The 10 Types of First-Party Data (With Examples)
When people hear first-party data, they often think of an email list. In reality, you are sitting on far more than that. Here are the ten types of first-party data most businesses already generate, and what each one is good for.
Fundamentals · 6 min read
1. Identity data
Names, email addresses, phone numbers, and account IDs. This is the connective tissue that lets you tie every other type of data back to a real person.
2. Behavioral data
What people do: pages viewed, products browsed, features used, videos watched, clicks and scroll depth. Behavioral data reveals intent and interest in real time.
3. Transactional data
Orders, purchases, refunds, subscriptions, and payment history. This is the highest-signal data you own because it reflects what people actually paid for.
4. Declared (zero-party) data
Preferences, intentions, and context customers tell you on purpose through quizzes, surveys, and preference centers. See first-party vs zero-party data for the distinction.
5. Engagement data
Email opens and clicks, SMS responses, app notifications tapped, and campaign interactions. Engagement data shows how people respond to your outreach across channels.
6. Support and service data
Tickets, chats, calls, returns, and complaints. Often siloed in a help desk, this data is rich with signals about satisfaction, churn risk, and product gaps.

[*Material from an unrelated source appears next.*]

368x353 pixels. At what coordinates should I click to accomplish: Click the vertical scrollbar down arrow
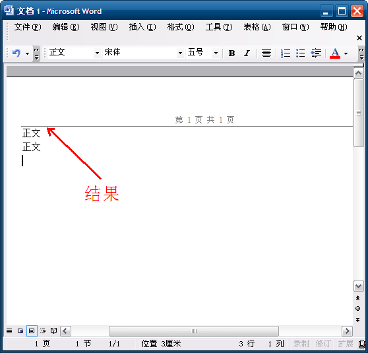(358, 286)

7. Account and profile data
Settings, saved items, plan tier, role, and account configuration. This tells you how a customer has set themselves up to use you.
8. Loyalty and rewards data
Points, tiers, referrals, and redemption history. Loyalty programs are powerful because they trade a clear benefit for richer, consented data.
9. Offline and in-person data
In-store purchases, event attendance, point-of-sale activity, and phone orders. Bringing offline interactions back into your data foundation closes major gaps.
10. Contextual and device data
Location, device type, and channel of interaction, collected with consent. Used carefully, contextual data sharpens timing and relevance.
The point: connect them, do not collect them in silos
Each type is useful alone, but the value compounds when they are unified to one customer record. A purchase plus a support ticket plus a preference tells a story that none of them tells by itself.
Unifying these scattered types into a single profile is the job of identity resolution, and it is what turns raw data into something you can actually act on.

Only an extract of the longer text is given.